==== GIVEN ENTRIES

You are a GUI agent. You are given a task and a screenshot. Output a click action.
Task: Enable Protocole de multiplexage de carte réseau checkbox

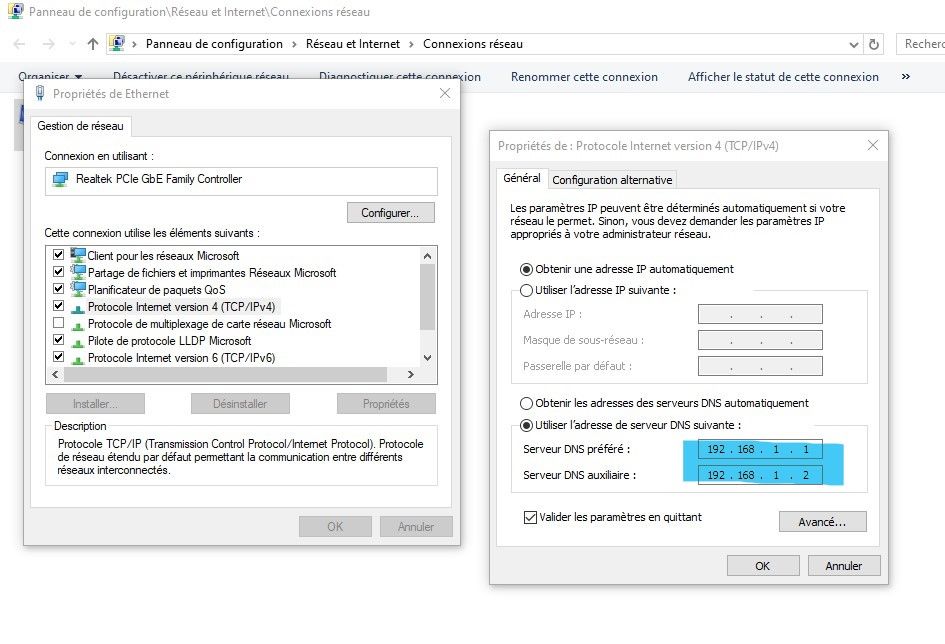click(x=58, y=324)
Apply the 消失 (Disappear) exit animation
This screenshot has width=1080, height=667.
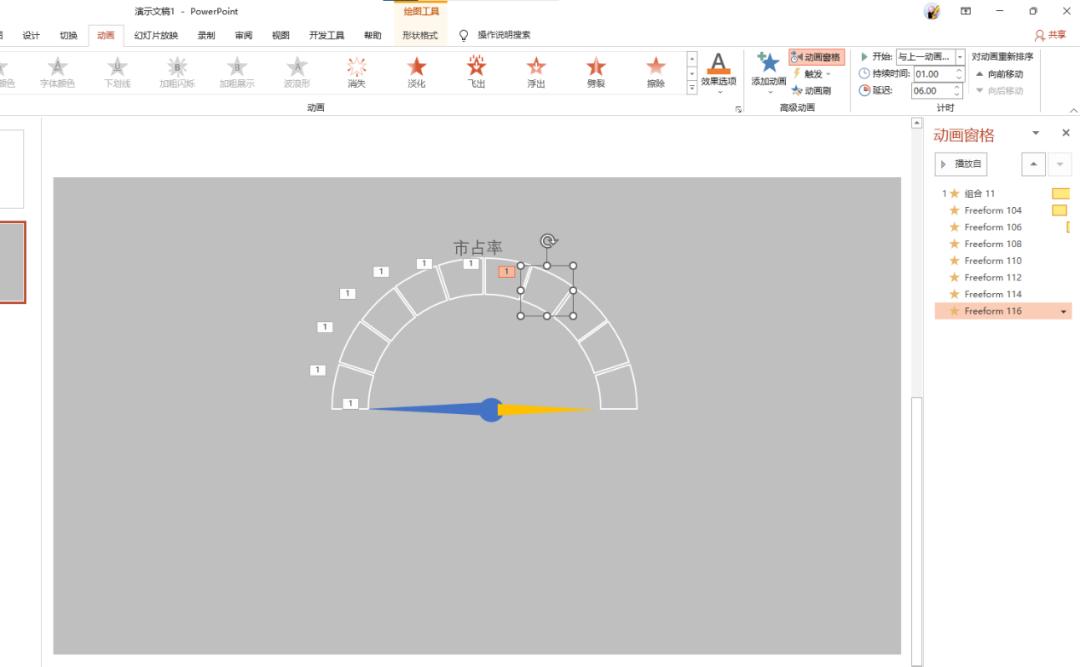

========

▶ WORK TO COMPLETE
Reproduce precisely the lines of the entries above, from the one containing "Apply the 消失 (Disappear) exit animation" through the final one, both ends included, and omit the pictures.

▶ RESULT OF THIS EXERCISE
Apply the 消失 (Disappear) exit animation
This screenshot has width=1080, height=667.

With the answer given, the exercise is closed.